See the examples for a sample web application and a console application which demonstrate how to filter uploads by a particular format and retrieve the signature details for a file.

What formats are recognised?

Currently, the following formats are built-in:

Name Media-Type Extension
3GPP video/3gpp .3gp
Bitmap image/bmp .bmp
Excel application/vnd.openxmlformats-officedocument.spreadsheetml.sheet .xlsx
Excel 97-2003 application/vnd.ms-excel .xls
Exe (Windows) application/octet-stream .exe
GIF image/gif .gif
JPEG image/jpeg .jpg
MP4 video/mp4 .mp4
Open Document Presentation application/vnd.oasis.opendocument.presentationn .odp
Open Document Spreadhseet application/vnd.oasis.opendocument.spreadsheet .ods
Open Document Text application/vnd.oasis.opendocument.text .odt
Outlook Message application/vnd.ms-outlook .msg
PDF application/pdf .pdf
PNG image/png .png
PowerPoint application/vnd.openxmlformats-officedocument.presentationml.presentation .pptx
Powerpoint 97-2003 application/vnd.ms-powerpoint .ppt
QuickTime video/quicktime .mov
Rich Text Format application/rtf .rtf
TIFF image/tiff .tif
Visio application/vnd.visio .vsdx
Visio 97-2003 application/vnd.visio .vsd
Webp image/webp .webp
Word application/vnd.openxmlformats-officedocument.wordprocessingml.document .docx
Word 97-2003 application/msword .doc
Xps application/vnd.ms-xpsdocument .xps
Zip application/zip .zip

How do I add additional formats?

Create a new class (or many classes) which inherit from FileFormat to implement a custom format.
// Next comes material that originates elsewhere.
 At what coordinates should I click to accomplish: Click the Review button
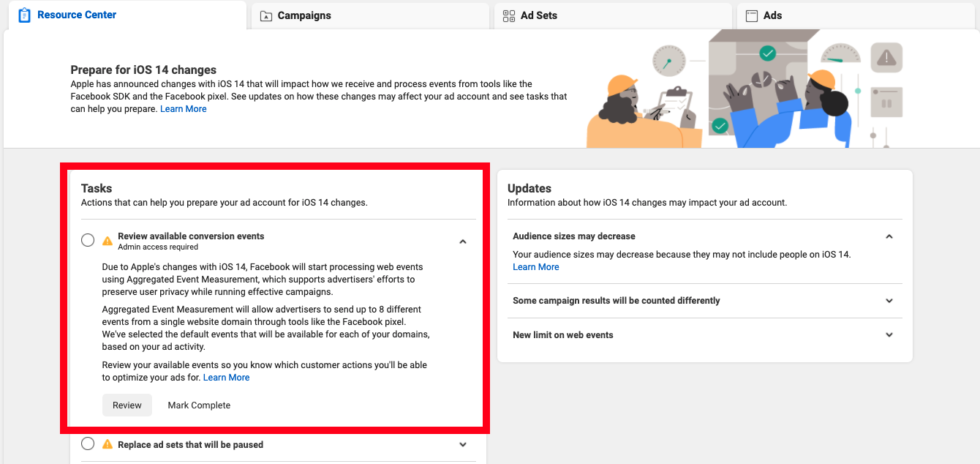(127, 405)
Next, pass a collection of recognised formats to the constructor of FileFormatInspector, being sure to include your custom format.

The FileFormatLocator class can be used to load all custom formats located within an assembly:

var assembly = typeof(CustomFileFormat).GetTypeInfo().Assembly;

// Just the formats defined in the assembly containing CustomFileFormat
var customFormats = FileFormatLocator.GetFormats(assembly);

// Formats defined in the assembly and all the defaults
var allFormats = FileFormatLocator.GetFormats(assembly, true);

Using this method, you can continue to create custom formats and they will automatically be included into the recognised formats without any additional configuration.

What is the licence?

This project is licensed under the MIT license.